Dinner Parties and School Cafeterias

Luke 14:1, 7-14

Within these past two weeks, school started for most children around here.  My Ryan began Kindergarten and Hannah started 4th grade this year.  So our mornings are now a lot earlier and we are frequently running behind.   But one thing in our new routine for which both Greg and I are thankful is that we do not have to pack lunches this year.  Instead, both of our children will go and eat a school-prepared meal in their respective cafeterias. 

 But while that is helpful in our mornings, I must admit that as I think about both of my kids picking up their trays and searching for a place to sit, my stomach turns a bit. Maybe it is different when you are younger, I don’t remember, but I clearly remember school lunches in middle school and in high school.  I clearly remember getting my lunch, looking around, and hoping with all kinds of hope that someone would say “Shannon, come on over!  We have a place for you.” 

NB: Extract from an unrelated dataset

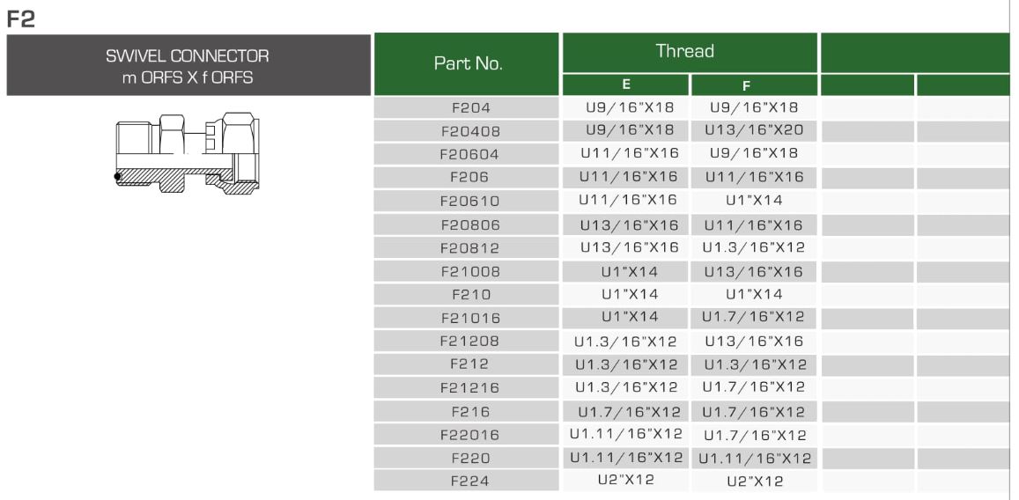This screenshot has height=500, width=1019.
Task: Click part number F216
Action: coord(466,411)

 Now, the truth was that in the cafeteria, everyone did have a place, but it was more assigned than chosen.  And those assignments were given to you based on who you were.  And even though I went to a small school, there will still certain tables for certain people.  If you were popular and ran with the cheerleading/football/party crowd, you sat at one rectangular table.  If you were artistic and preferred drama or the creative arts, you sat at another one.  If you were a little nerdy or if you were a band kid, you were in a different corner.  And so on and so on. 

 And if, worst case scenario, you were new or you did not easily fit in any category, you either sat by yourself and risked being called a loser, or you wandered around, trying hard to act like you were just fine with not having a place to sit.  That is why an invitation was so important.  It could immediately do away with all of that anxiety over having to figure out who you were so that you knew where you were supposed to sit.  And, just in case you are wondering, I did check in with some of our high school students to see if this kind of assignment/ranking situation still exists in the school cafeteria.  Unfortunately, they confirmed that it did. 

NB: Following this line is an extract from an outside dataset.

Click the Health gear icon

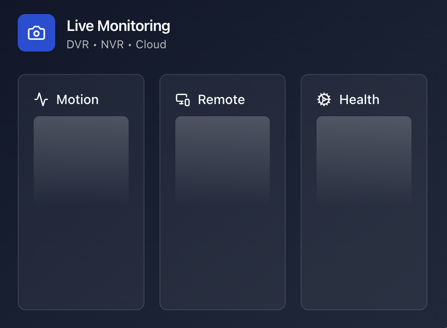(x=324, y=99)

 So I wonder what Jesus would say if he were to walk into the Owen middle school or Owen high school cafeteria this week.  What might he say as he watched how the kids split themselves up by rank? What might Jesus say when he saw who sat where, who was invited by whom, and who stood silently, waiting, hoping with all kinds of hope that his/her name would be called and a place would be made ready?

 Luke tells us Jesus was busily observing a dinner party.  And on this particular Sabbath day, Jesus was running with the A crowd.  He was at the home of one of the religious leaders—those with some power, some resources, possibly the adult version of the cheerleader /football /popular table of that time.  Jesus had invited to the meal as a guest.  But he also knew he was being watched.  He was always being watched.  But, Jesus also knew something that the others did not know.  He was watching as well.  Jesus was noticing who sat where and with whom. 

 A brief description of table manners in Jesus’ time period: First, the tables were probably rectangular, the shape of traditional cafeteria tables.  But they were low to the ground and people reclined as they ate.  And the tables were usually set up in a U shape—where the host sat in the middle of the “head table.”  And after the host had chosen his seat (FYI – women were not invited to be a part of these meals), all the guests would try and get the seats closest to the host.  Those were the power seats. 

 And, like the cafeteria, you knew your rank based on where you sat in relation to the host.  The closer you were to the host—the higher your status and the greater your power.  Jesus was well aware of these table dynamics.  Everyone was well aware of these table dynamics.  So Jesus watched as people slickly tried to make it to the host table as quickly as they could, knowing it was the place to be.  And, being Jesus, he did not keep his opinions to himself on what he observed. He spoke up as he watched the guests all fighting for the best seats in the house.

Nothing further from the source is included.